Answer these questions using the text on Kosovo's license plate dispute:
1. Starting on what date will the cars be required to have Kosovar-issued plates?
2. What length of postponement did the U.S. suggest at the last moment?
3. When did Kurti first begin addressing the issue of license plates?
====== Extracted text
The issue of license plates has returned yet again to exemplify the ongoing tensions between Kosovo and Serbia. A recent decision that Prime Minister Albin Kurti has called a “gradual implementation of the policy for illegal license plates” means that since November 1, Kosovar Police have been issuing reprimands to drivers still in possession of Serbian-issued plates for Kosovo cars. Starting April 1, 2023, the cars will be required to have Kosovar-issued plates.
The decision was evidently not to the liking of the U.S. State Department. Days before implementation, U.S. Ambassador to Kosovo Jeff Hovenier said that his country’s preference on the matter is to postpone the issue to avoid tensions.
When Kurti went ahead with his plans, the U.S. State Department issued a letter expressing their disappointment and concern that the government of Kosovo was not doing as requested. Their disappointment became clear on November 10, when an official visit to the U.S. by Kosovo’s Justice Minister and Minister of Internal Affairs planned for December was abruptly postponed.
On November 21, another request from international partners for a one month postponement to parts of the implementation — which called for fines to be issued to drivers with illegal license plates beginning on November 22 and which precipitated mass resignations of Kosovo Serbs from jobs in the Kosovo system in the north of the country — again was not accepted. EU High Representative Joseph Borell had particularly harsh words for Kosovo, saying the government showed a “lack of respect for their international legal obligations.” At the last moment the U.S. intervened and suggested a 48 hour postponement, which Kurti quickly accepted.
Kurti first began addressing the issue of license plates in September 2021. From the beginning it was clear it was about more than just license plates, it was about performing and bolstering Kosovo’s sovereignty in the face of Serbian intransigence. Vetëvendosje has long been focused on giving substance to Kosovo’s empty sovereignty.
Vetëvendosje seeks to reclaim power from Kosovo's international sponsors.
Vetëvendosje, and especially Kurti, are cognizant that Kosovo’s sovereignty is not only hampered by Serbia’s continuous obstruction. As a leftist movement engaged in the decolonial critique of power relations, the party seeks to reclaim power from Kosovo’s international sponsors as well. To this end, Kurti’s recent decision on license plates is about redefining, if not confronting, Kosovo’s peculiar relationship with the U.S. and the Quint countries (France, Germany, Italy, the U.K.). This redefinition, however, is a complicated one.
Kosovo’s sovereignty, however incomplete at the international level, is largely guaranteed by the U.S. and Western European countries. At the same, it is these countries, with their frequent interference in Kosovo’s day-to-day politics, that are the biggest obstacles to Kosovo’s full sovereignty. Kurti’s confrontation with this paradox is winning domestic support, but is it distracting his government from addressing other pressing issues of dysfunction and disrepair across the country?
============
====== Extracted entries
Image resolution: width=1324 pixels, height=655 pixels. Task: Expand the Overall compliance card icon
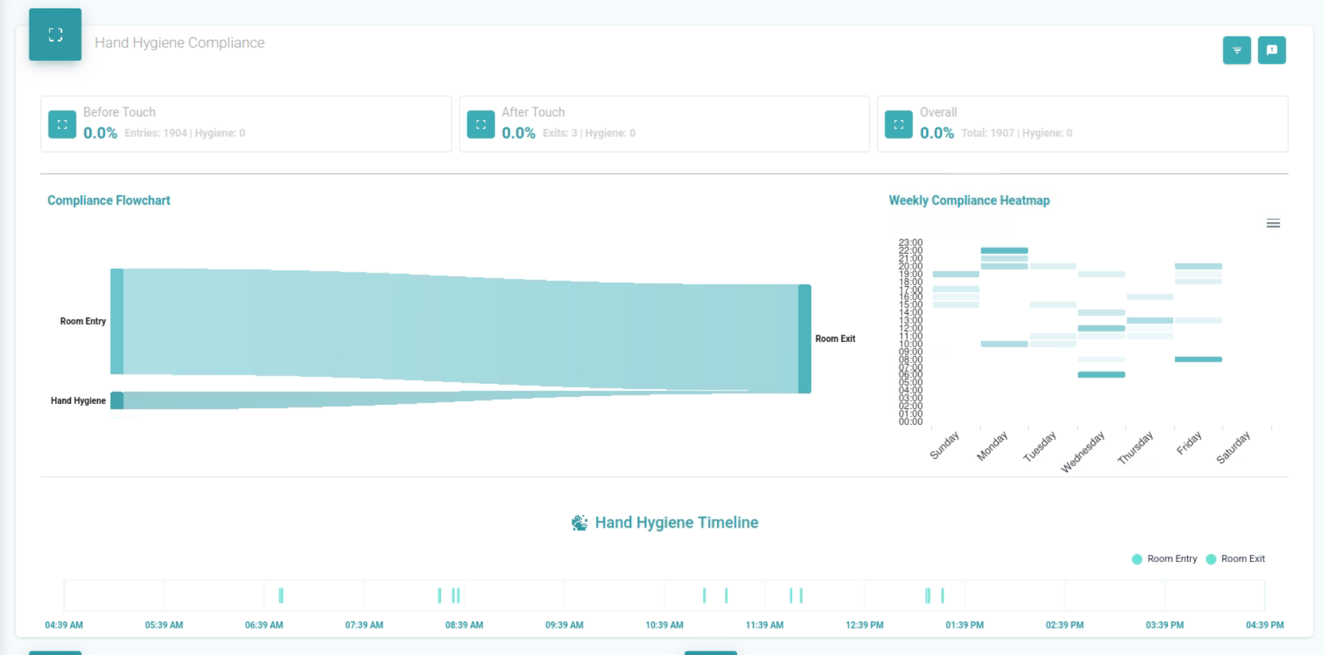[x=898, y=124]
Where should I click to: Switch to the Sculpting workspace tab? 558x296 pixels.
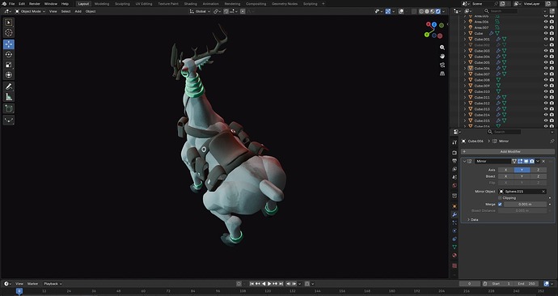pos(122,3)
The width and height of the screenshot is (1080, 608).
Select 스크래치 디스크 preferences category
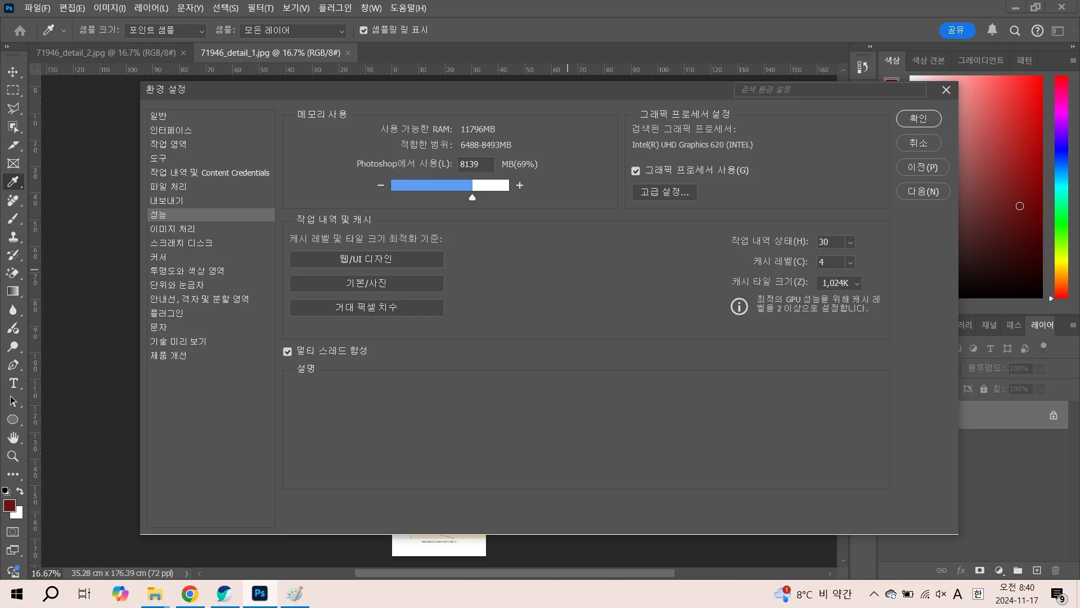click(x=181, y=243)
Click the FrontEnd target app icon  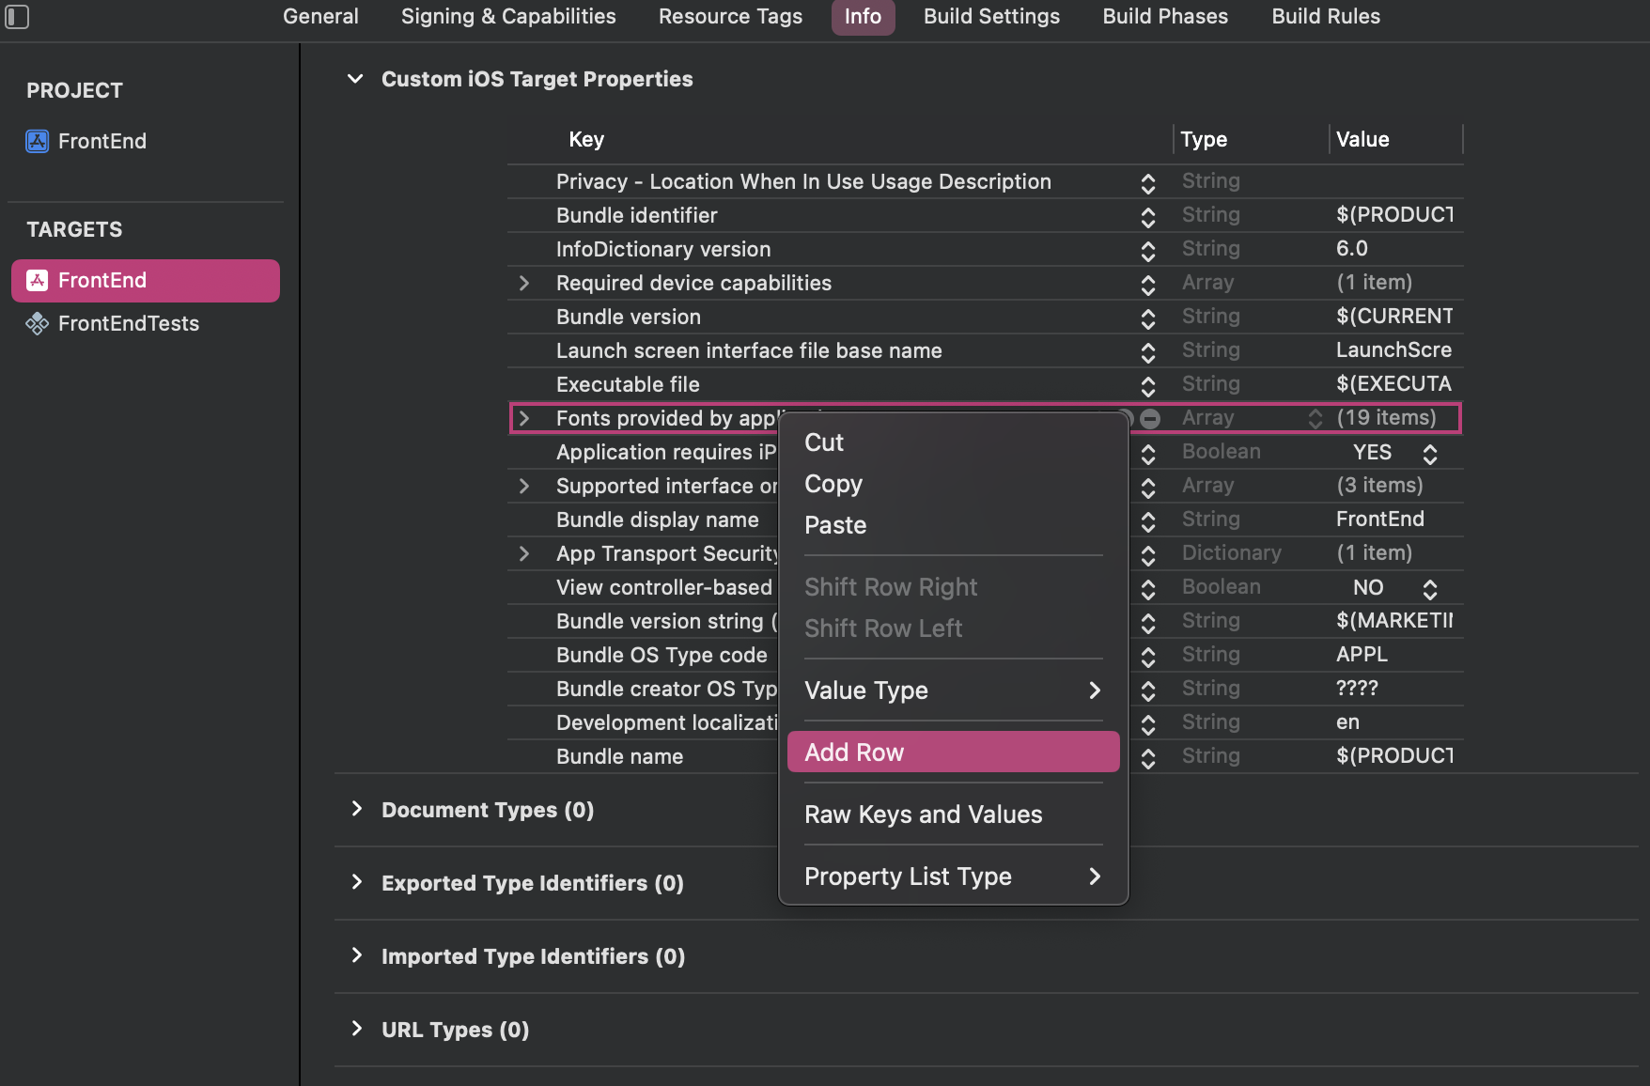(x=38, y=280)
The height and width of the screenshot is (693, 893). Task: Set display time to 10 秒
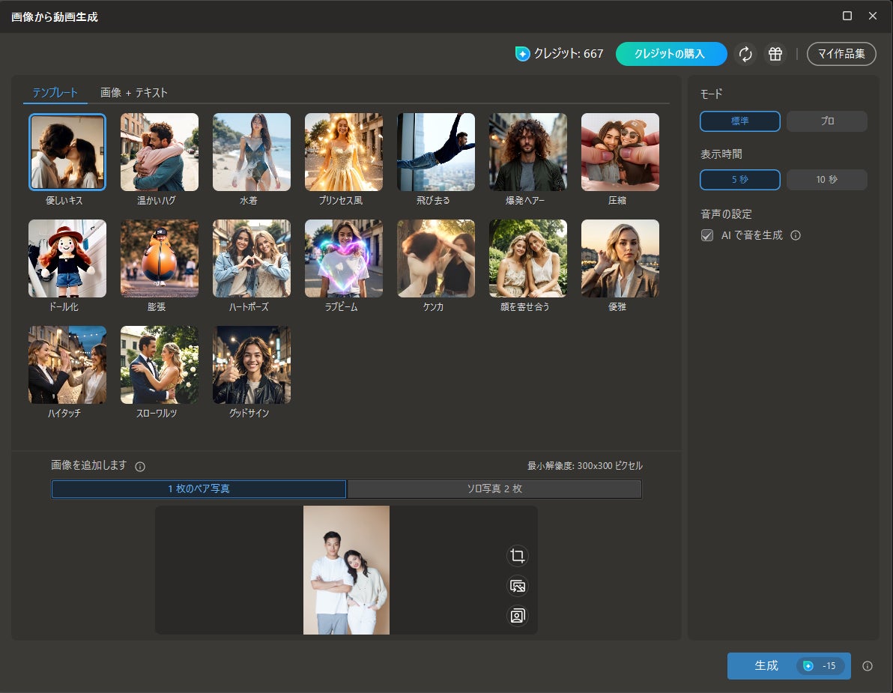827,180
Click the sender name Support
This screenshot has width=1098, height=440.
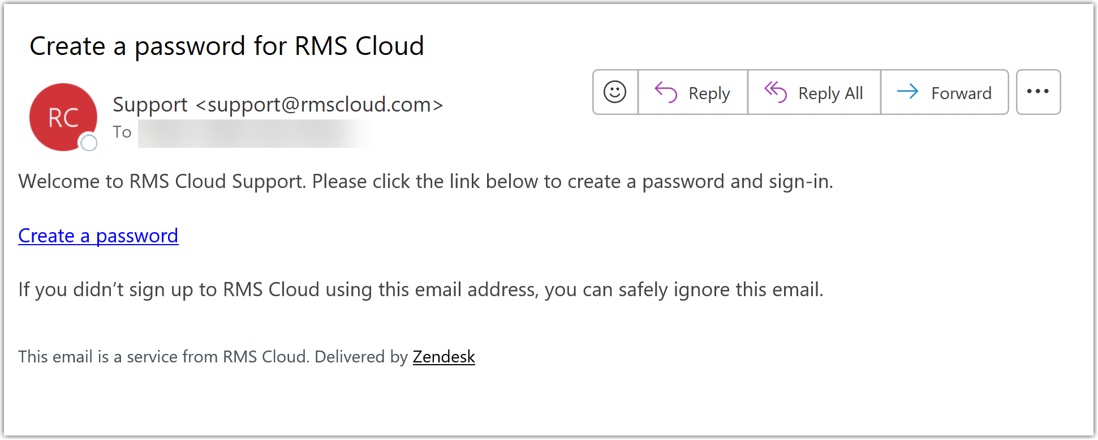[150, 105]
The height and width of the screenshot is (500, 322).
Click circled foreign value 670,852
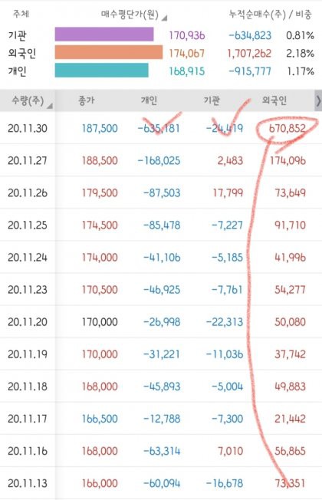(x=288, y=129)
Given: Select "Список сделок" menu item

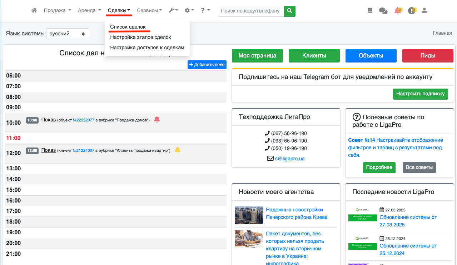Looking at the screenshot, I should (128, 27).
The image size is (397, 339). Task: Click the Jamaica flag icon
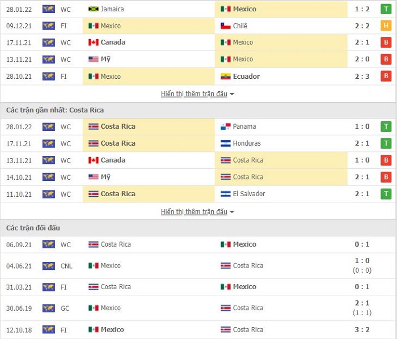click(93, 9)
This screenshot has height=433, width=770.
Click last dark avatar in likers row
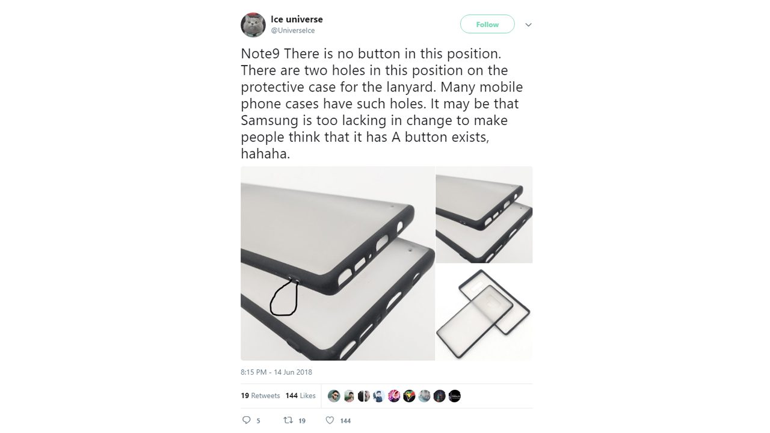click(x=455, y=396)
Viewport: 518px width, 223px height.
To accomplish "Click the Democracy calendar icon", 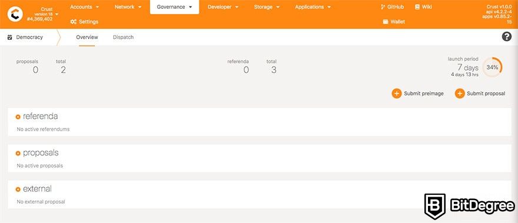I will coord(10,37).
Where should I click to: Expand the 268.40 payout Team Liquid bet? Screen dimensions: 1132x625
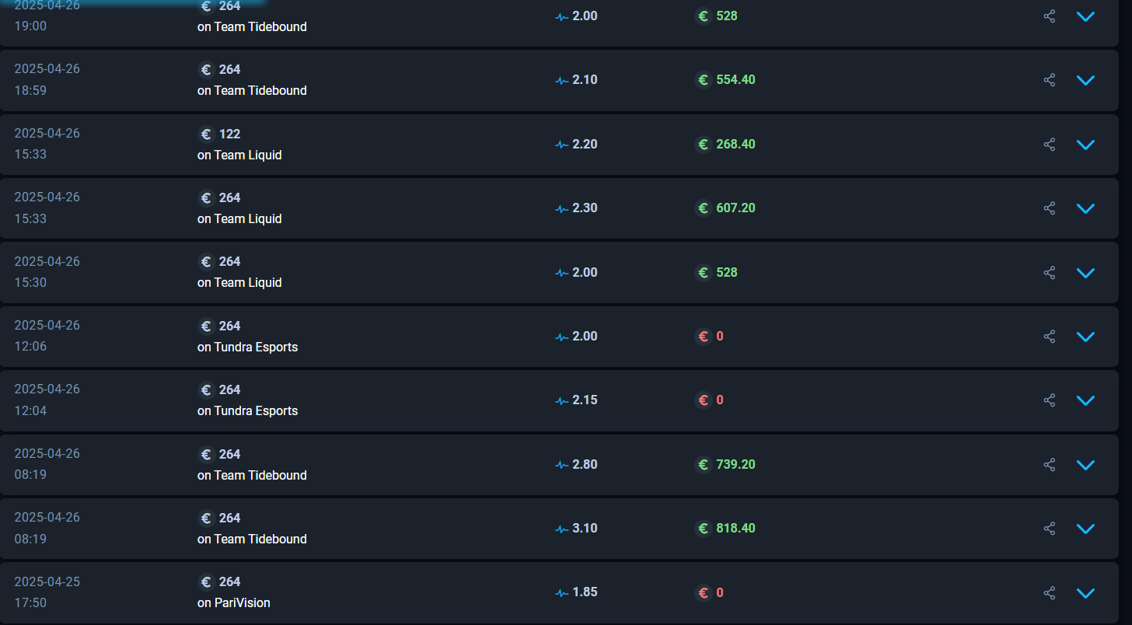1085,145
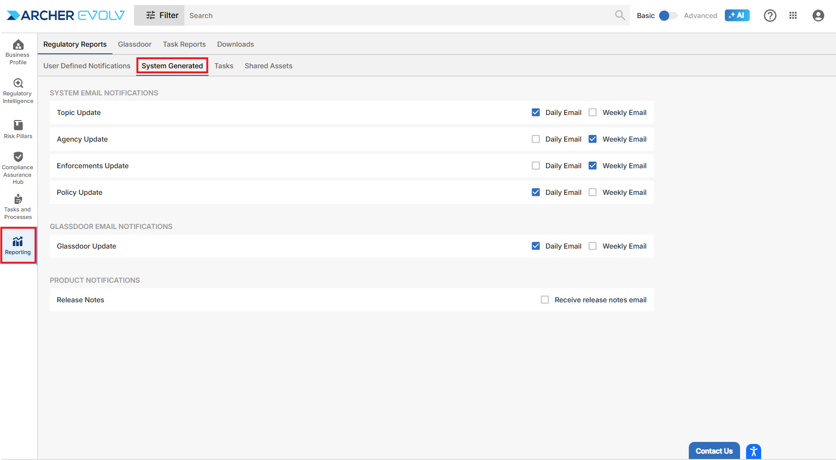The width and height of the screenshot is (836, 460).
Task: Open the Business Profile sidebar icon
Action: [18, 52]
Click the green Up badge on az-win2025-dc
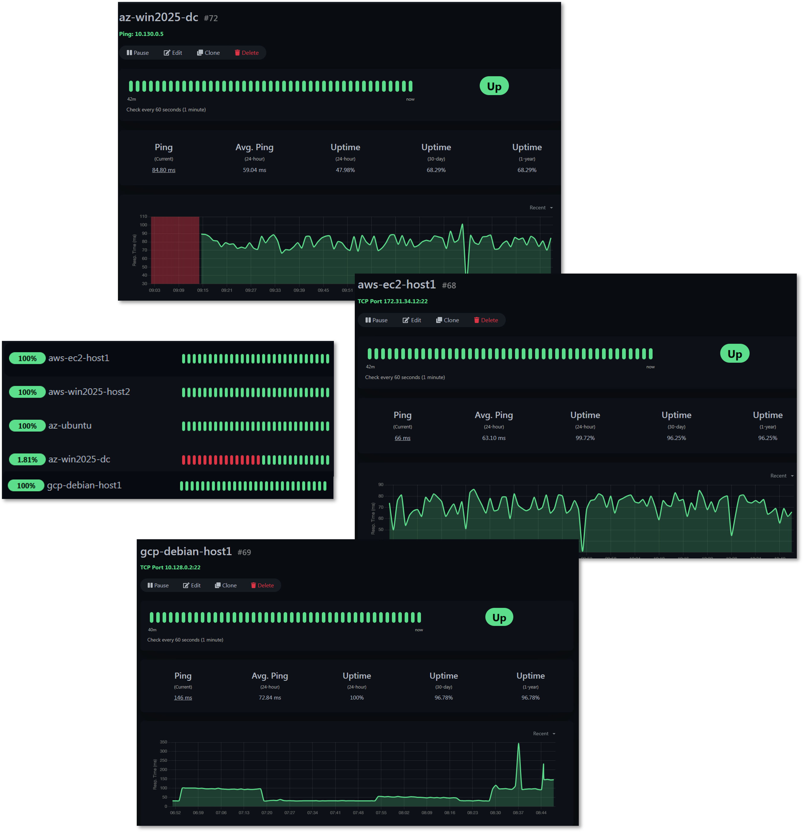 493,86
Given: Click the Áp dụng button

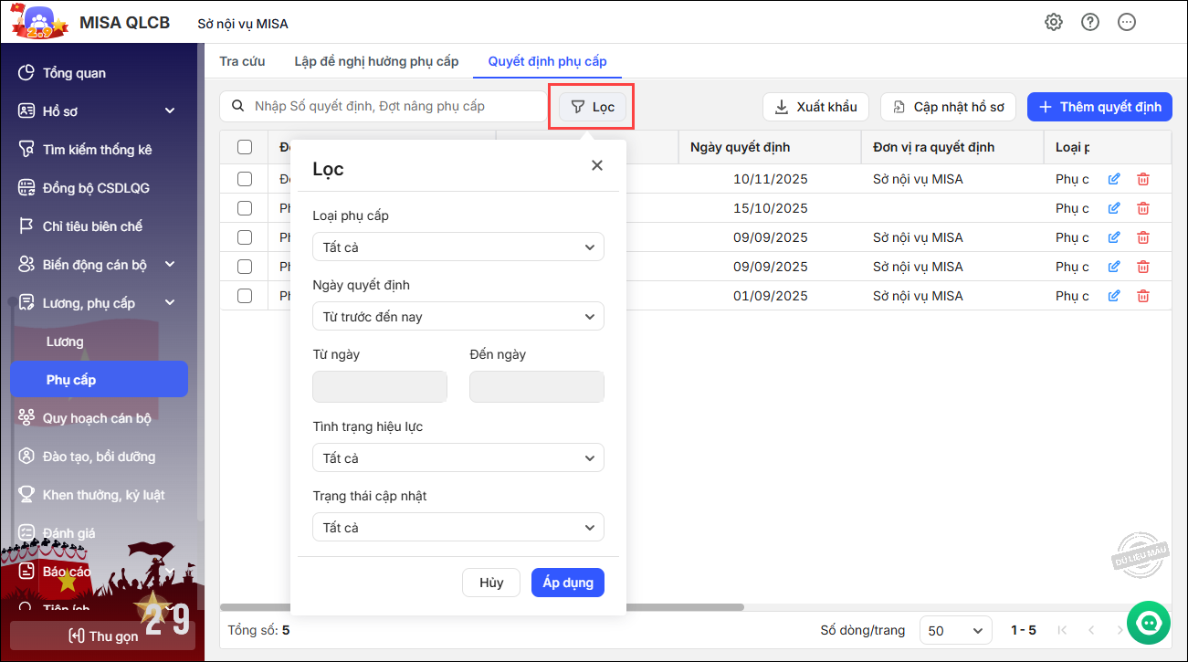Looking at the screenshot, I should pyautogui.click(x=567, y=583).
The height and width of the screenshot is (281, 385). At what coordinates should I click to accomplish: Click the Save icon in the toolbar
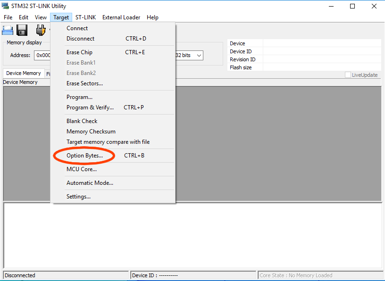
============
### Reply
1. April 1, 2023
2. 48 hours
3. September 2021